**Goals:**
[1] In the cache simulator assignment below, which two replacement policies must the simulator support?
[2] Continue the cache simulator assignment from the point where it ends.

**Page:**
■ ■ ■ ■ ■ ■ ■

Computer Architecture Programming Assignment 5 - Simulating Caches (200 points)
Computer Architecture
Programming Assignment 5 - Simulating Caches (200 points)
Instructor : Prof. Santosh Nagarakatte
Due : December 2, 5 PM
1 Overview
The goal of this assignment is to help you understand caches better. You are required to write a cache simulator using the C programming language. The programs have to run on iLab machines. We are providing real program memory traces as input to your cache simulator. The format and structure of the memory traces are described below.
1.1 Memory Access Traces
The input to the cache simulator is a memory access trace, which we have generated by executing real programs. The trace contains memory addresses accessed during program execution. Your cache simulator will have to use these addresses to determine if the access is a hit or a miss, and the actions to perform in each case. The memory trace file consists of multiple lines. Each line of the trace file corresponds to a memory access performed by the program. Each line consists of two columns, which are space separated. First column lists whether the memory access is a read (R) or a write (W) operation. The second column reports the actual 48-bit memory address that has been accessed by the program.
Here is a sample trace file.
R 0x9cb3d40
W 0x9cb3d40
R 0x9cb3d44
W 0x9cb3d44
R 0xbf8ef498
2 Part 1 - One Level Cache - 100 points
You will implement a cache simulator to evaluate different configurations of caches. The followings are the requirements for your the first part of the cache simulator:
• Simulate only one level cache; i.e., an L1 cache.
• The cache size, associativity, the replacement policy, and the block size are input parameters. Cache size and block size are specified in bytes.
• You have to simulate a write through cache.
• Replacement algorithm: You have to support two replacement policies. The two replacement policies are First In First Out (FIFO) and Least Recently Used (LRU).
2.1 Cache Simulator Interface
You have to name your cache simulator first. Your program should support the following usage interface: ./first <cache size><associativity><cache policy><block size><trace file> where:
A) <cache size>is the total size of the cache in bytes. This number should be a power of 2.
B) <associativity>is one of:
direct - simulate a direct mapped cache.
assoc - simulate a fully associative cache.
assoc:n - simulate an n way associative cache. n will be a power of 2.
C) <cache policy>Here is valid cache policy is fifo and lru.
D) <block size>is a power of 2 integer that specifies the size of the cache block in bytes.
E) <trace file>is the name of the trace file.
Validity of the inputs. Your program have to check for following improper inputs. 1) if the right number of inputs are passed to the program. 2) if the cache size, block sizes are power of 2. 3) if the trace file exists. 4) if the trace file exist, it is safe to assume it always follow the format described in the beginning of the assignment. 5) for all the cases with improper inputs, your program should print error and then terminate.

■ ■ ■ ■ ■ ■ ■

**Recorded information:**
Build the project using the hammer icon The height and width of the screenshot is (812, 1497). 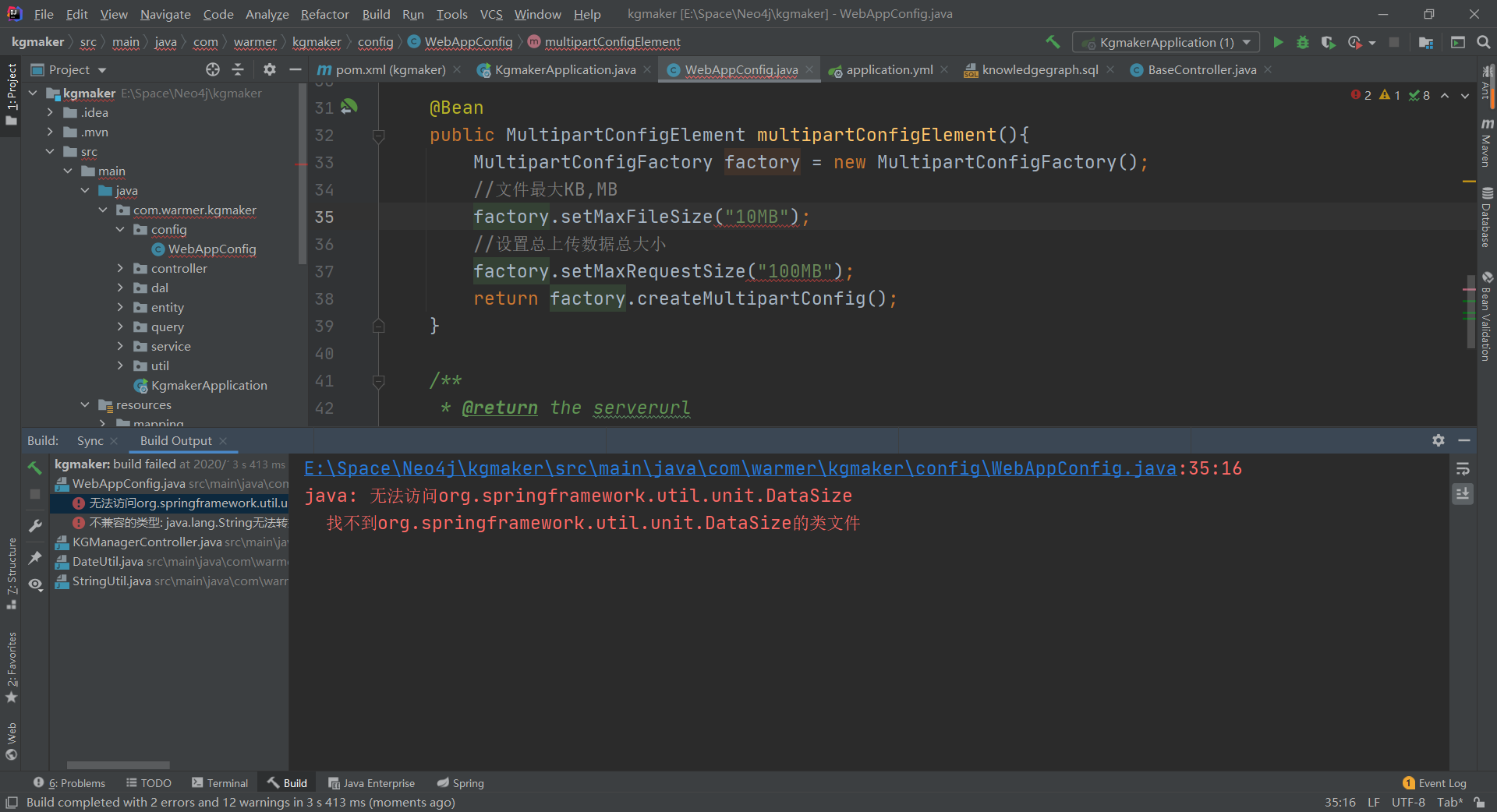pyautogui.click(x=1053, y=42)
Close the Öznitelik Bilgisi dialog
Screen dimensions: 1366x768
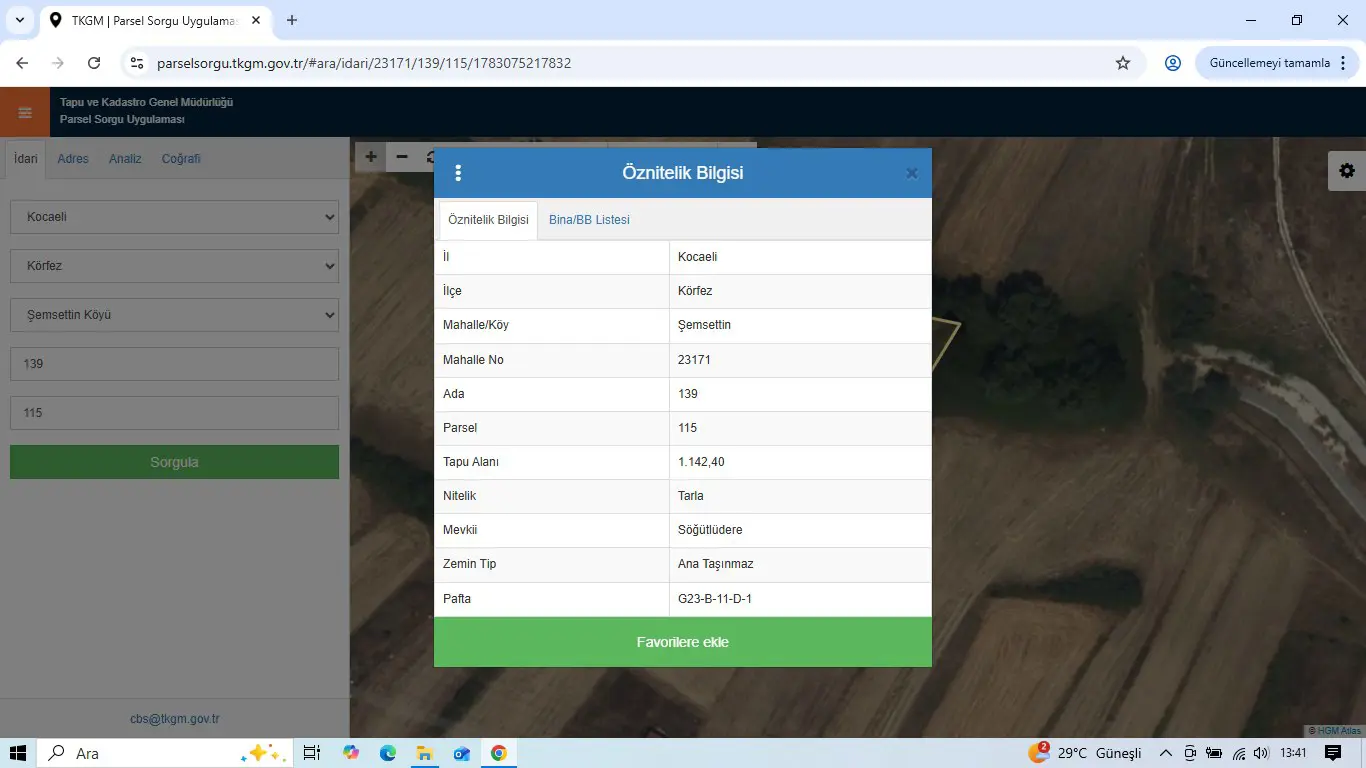pyautogui.click(x=911, y=173)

■ ■ ■ ■ ■ ■ ■

**Outputs for the tasks:**
[1] First In First Out (FIFO) and Least Recently Used (LRU).

[2]
2.2 Cache Replacement Policy
The goal of the cache replacement policy is to decide which block has to be evicted in case there is no space in the set for an incoming cache block. It is always preferable { to achieve the best performance { to replace the block that will be re-referenced furthest in the future.
There are different ways one can implement cache replacement policy. Here we use FIFO and LRU as the replacement policies.
2.2.1 FIFO
When the cache uses the FIFO replacement policy, it always evicts the block accessed first in the set without considering how often or how many times the block was accessed before.
So let us say that your cache is empty initially and that each set has two ways. Now suppose that you access blocks A, B, A, C. To make room for C, you would evict A since it was the first block to be brought into the set.
2.2.2 LRU
When the cache used the LRU replacement policy, it discards the least recently used items first. The cache with an LRU policy has to keep track of all accesses to a block and always evict the block that been used (or accessed) least recently as the name suggests.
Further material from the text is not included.